For the above reasons, we hold that ABATE has not shown that the PSC’s decision that
natural gas transportation customers are responsible for energy optimization plan costs under
MCL 460.1089(2) is unlawful or unreasonable.
III. Exemption under MCL 460.1093(1)
ABATE next argues that the PSC erroneously construed the language of MCL
460.1093(1), when it determined that an “eligible electric customer” could still be responsible for
surcharges relating to the customer’s natural gas provider’s energy optimization plan, even if it
filed a self-directed electrical energy optimization plan with its electric provider. We disagree.
As a counterpart to MCL 460.1089 and MCL 460.1091, MCL 460.1093 provides an
opportunity for certain electric customers to file a self-directed electric optimization plan. MCL
460.1093(2) defines eligibility based on the peak demand of the customer’s facility or facilities.

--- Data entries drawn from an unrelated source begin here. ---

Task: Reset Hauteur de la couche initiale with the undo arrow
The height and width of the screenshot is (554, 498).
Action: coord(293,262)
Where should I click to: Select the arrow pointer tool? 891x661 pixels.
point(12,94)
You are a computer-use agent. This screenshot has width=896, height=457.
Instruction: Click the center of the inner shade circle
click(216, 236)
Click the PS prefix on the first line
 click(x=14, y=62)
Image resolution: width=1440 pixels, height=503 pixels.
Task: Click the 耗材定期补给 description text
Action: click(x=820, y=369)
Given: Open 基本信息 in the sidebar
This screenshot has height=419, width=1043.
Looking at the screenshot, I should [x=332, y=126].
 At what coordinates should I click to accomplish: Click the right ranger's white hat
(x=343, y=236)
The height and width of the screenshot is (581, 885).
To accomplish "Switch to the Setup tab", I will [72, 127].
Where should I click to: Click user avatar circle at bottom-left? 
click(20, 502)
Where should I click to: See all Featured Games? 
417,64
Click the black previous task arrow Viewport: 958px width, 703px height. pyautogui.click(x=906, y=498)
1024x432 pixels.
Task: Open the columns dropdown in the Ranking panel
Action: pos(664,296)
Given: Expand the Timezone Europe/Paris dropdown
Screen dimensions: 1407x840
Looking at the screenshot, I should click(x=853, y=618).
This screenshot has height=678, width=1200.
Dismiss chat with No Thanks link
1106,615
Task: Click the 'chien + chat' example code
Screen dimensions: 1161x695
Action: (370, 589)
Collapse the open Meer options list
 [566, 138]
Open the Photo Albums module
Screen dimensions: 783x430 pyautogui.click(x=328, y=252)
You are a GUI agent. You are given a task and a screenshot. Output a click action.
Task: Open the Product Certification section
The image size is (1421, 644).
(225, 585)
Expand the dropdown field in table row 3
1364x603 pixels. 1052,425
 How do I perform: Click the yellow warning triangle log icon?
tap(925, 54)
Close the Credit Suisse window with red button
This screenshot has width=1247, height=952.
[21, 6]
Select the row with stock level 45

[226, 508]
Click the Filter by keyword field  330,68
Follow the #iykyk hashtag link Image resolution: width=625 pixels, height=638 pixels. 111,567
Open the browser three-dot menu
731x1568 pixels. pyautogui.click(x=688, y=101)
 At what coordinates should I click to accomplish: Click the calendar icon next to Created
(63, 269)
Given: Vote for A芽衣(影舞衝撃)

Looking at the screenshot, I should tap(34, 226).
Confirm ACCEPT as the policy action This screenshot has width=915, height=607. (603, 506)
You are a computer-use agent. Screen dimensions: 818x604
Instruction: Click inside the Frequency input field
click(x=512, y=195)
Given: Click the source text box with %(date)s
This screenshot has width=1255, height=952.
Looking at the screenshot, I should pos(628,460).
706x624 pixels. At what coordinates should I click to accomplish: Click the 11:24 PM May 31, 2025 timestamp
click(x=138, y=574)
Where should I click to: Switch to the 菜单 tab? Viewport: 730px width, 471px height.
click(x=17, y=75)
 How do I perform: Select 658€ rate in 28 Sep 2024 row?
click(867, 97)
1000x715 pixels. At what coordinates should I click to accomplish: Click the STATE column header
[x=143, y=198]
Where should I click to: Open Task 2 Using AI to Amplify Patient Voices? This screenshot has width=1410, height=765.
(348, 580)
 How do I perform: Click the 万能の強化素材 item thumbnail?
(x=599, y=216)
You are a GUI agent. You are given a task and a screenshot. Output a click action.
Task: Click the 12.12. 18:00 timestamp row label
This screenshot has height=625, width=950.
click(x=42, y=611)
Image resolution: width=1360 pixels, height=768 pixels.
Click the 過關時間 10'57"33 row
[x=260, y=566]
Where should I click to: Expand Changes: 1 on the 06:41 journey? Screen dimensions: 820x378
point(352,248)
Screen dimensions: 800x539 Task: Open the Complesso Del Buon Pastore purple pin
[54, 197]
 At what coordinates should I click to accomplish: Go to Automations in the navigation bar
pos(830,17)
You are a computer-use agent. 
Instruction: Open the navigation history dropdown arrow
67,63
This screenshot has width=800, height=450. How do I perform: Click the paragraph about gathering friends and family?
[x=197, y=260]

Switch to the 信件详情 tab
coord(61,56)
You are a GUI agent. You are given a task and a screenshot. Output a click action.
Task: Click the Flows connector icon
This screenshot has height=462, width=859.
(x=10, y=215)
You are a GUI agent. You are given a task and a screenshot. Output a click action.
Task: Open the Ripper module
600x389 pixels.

MCL 460.1093(1), the subject of the instant dispute, provides for exemption of the requirements
and responsibilities the customer would otherwise have under the energy optimization plan of its
provider, or as ABATE argues providers, under MCL 460.1089, or the provider or providers’
7
With regard to ABATE’s argument that it will not be able to participate in any of the benefit
programs, Consumers correctly notes that ABATE acknowledges that gas transportation
customers will be eligible to participate in and receive benefits from the energy optimization
programs developed by the utilities, a fact that the PSC recognized in its order. ABATE’s
assertion as to the amount of the benefits its members will receive, and whether these benefits
would run afoul of the requirements in MCL 460.1071(3)(d), is speculative.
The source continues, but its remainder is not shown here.